Reputation: 1959
I want to vectorize following loop in C:
for(k = 0; k < SysData->numOfClaGen; k++)
A[k] = B[k] * cos(x1[2 * k] - x1[ind0 + k]);
where, there is no alias between variables and ind0
is a constant. None of the other pointers (A
or B
) point to ind0 and therefore, ind0
remains constant throughout the loop.
When I compile the code with icc, it says that this loop cannot be vectorized due to possible vector dependence. Here is the message:
loop was not vectorized: existence of vector dependence.
I narrowed the problem down and found out that replacing ind0 with a constant number solves the problem. So, I assume that icc thinks A
may point to ind0
and therefore, ind0
may change.
I would like to know how I can help the compiler to know that it is safe to vectorized such loop.

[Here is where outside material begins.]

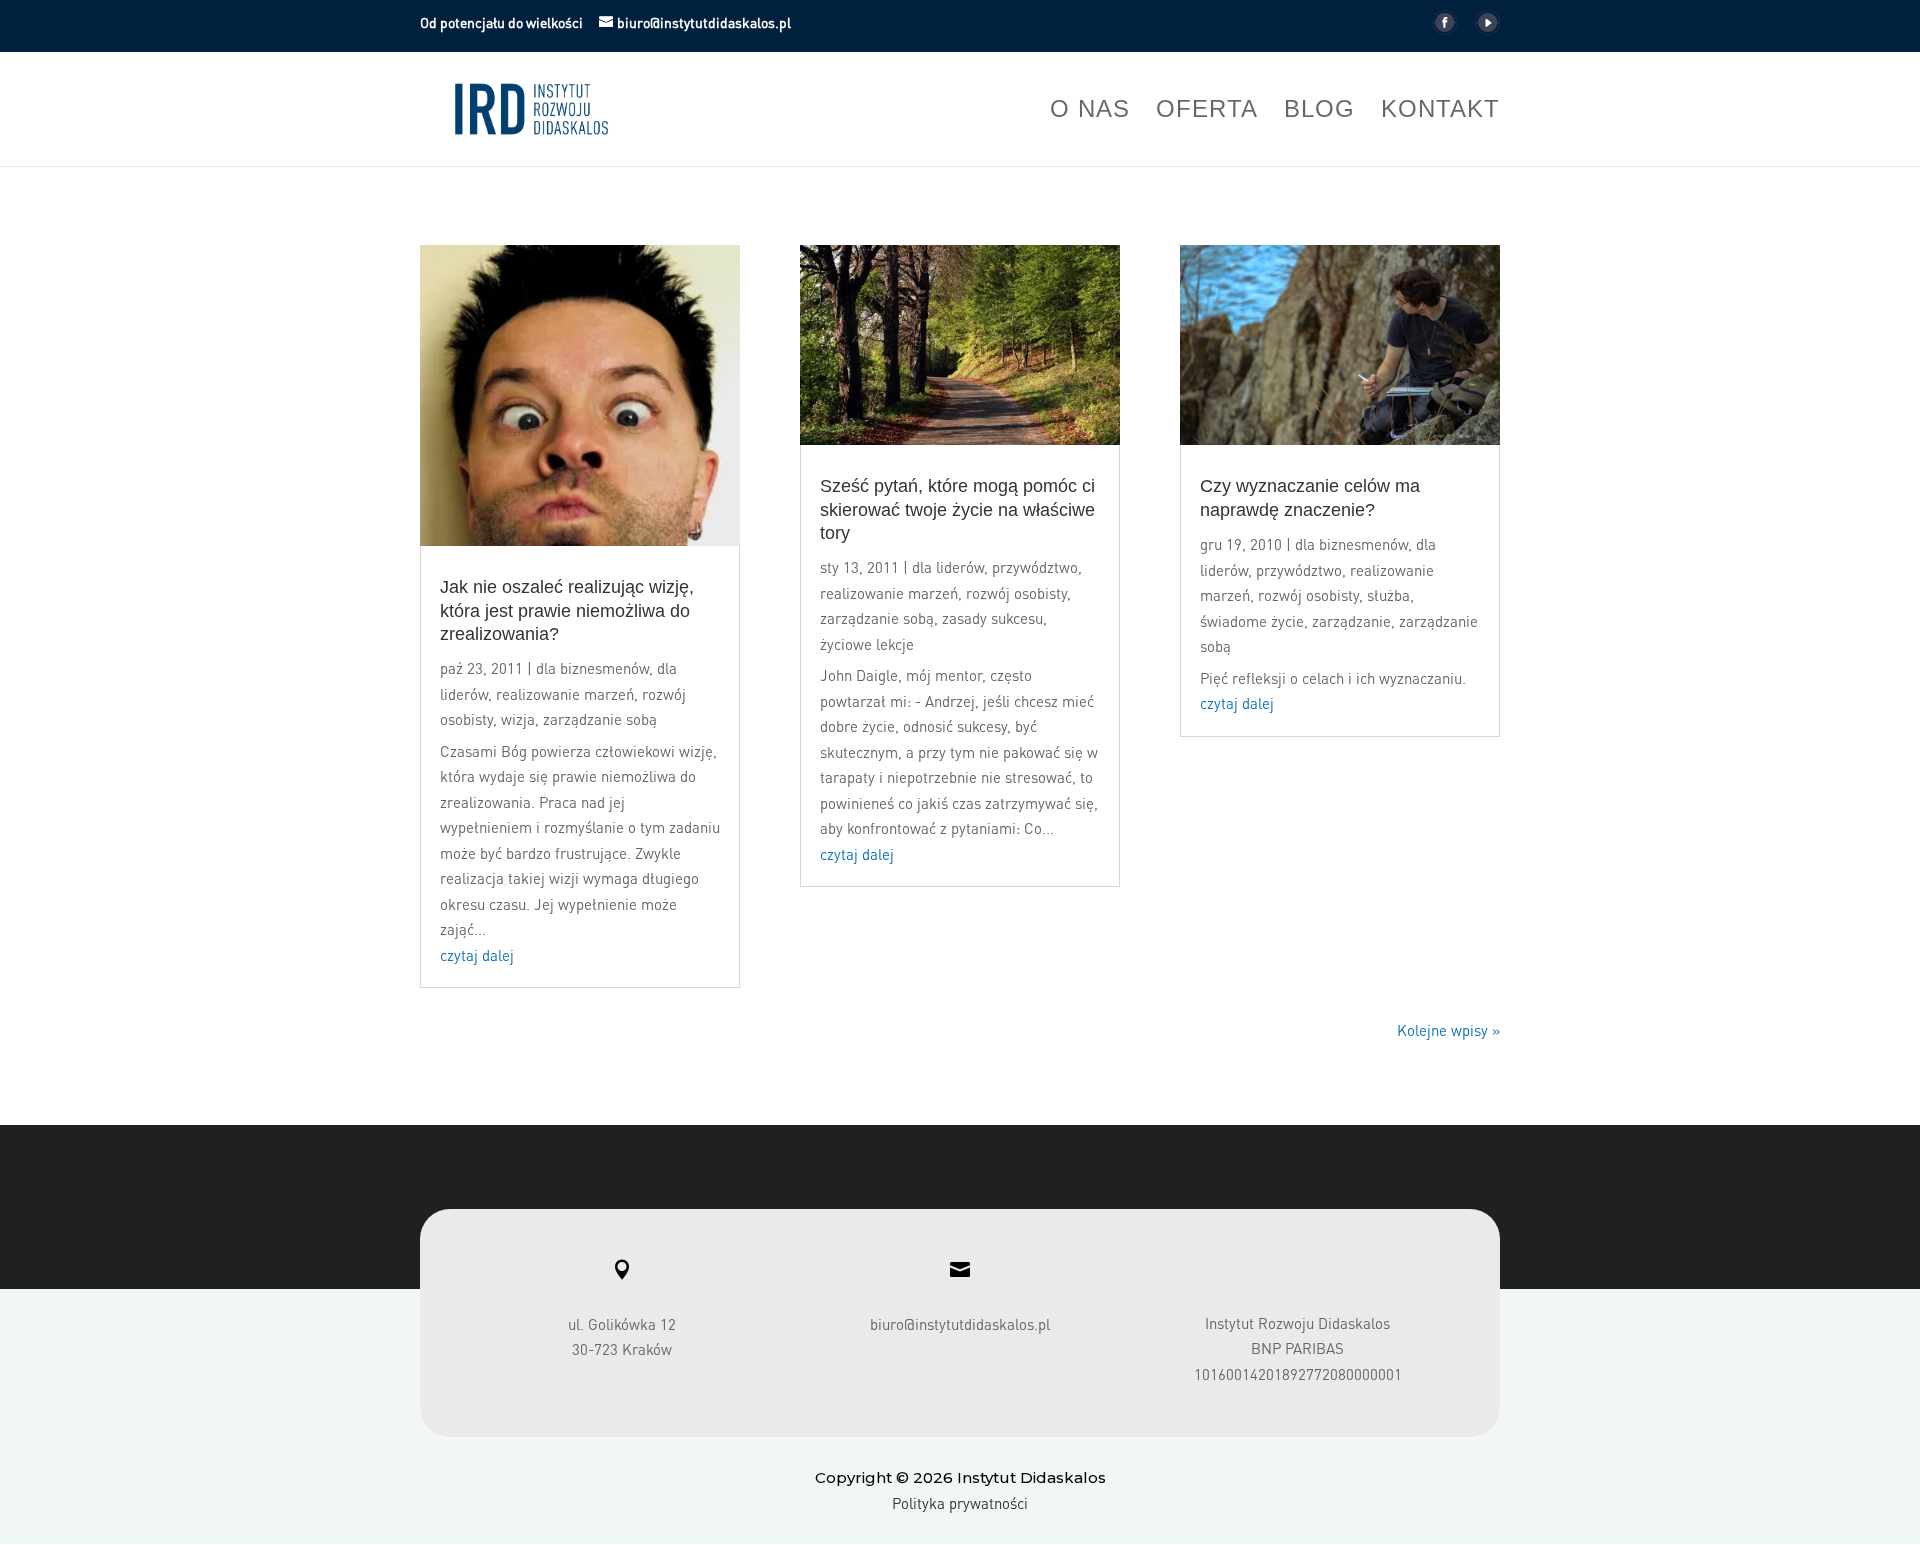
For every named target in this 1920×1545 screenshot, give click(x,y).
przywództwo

Thanks in advance for your help.
Upvotes: 0
Views: 1781
Reputation: 620
icc was changed a year ago to set -ansi-alias as a default for linux and Mac. For Windows, this default can't be counted on, as it conflicts with Microsoft usage. This option is equivalent to gcc -fstrict-aliasing, which has been a default since gcc 3.0. I think it's much better to set this option than to set ivdep restrict or simd for such a limited issue. Although it's not well documented, icc treats __restrict the same as gcc and doesn't require the restrict or C99 option to accept it. In principle, it should come into play only for the objects being modified (A[] in the example above). Strangely, __restrict has a slightly different meaning for MSVC++. It permits non-vector optimizations which might otherwise be prevented by possible dependencies, but doesn't enable vectorization (but it might apply to the present case).
Upvotes: 0
Reputation: 26205
Use of the restrict
modifier for pointers asserts to the compiler that there is no aliasing. This keyword was introduced in C99. C++ does not support it, but many C++ compilers support __restrict
as an equivalent proprietary extension. With the Intel compiler, one has to enable use of restrict
by adding the command line flag -restrict
(Linux) or /Qrestrict
(Windows). In the following version of your code the loop is vectorized as desired when using Intel compiler version 13.1.3.198:
#include <math.h>
struct bar {
int numOfClaGen;
};
void foo (double * restrict A,
const double * restrict B,
const double * restrict x1,
const struct bar * restrict SysData,
const int ind0)
{
int k;
for (k = 0; k < SysData->numOfClaGen; k++) {
A[k] = B[k] * cos(x1[2 * k] - x1[ind0 + k]);
}
}
Invoking the compiler as follows (on a 64-bit Windows system)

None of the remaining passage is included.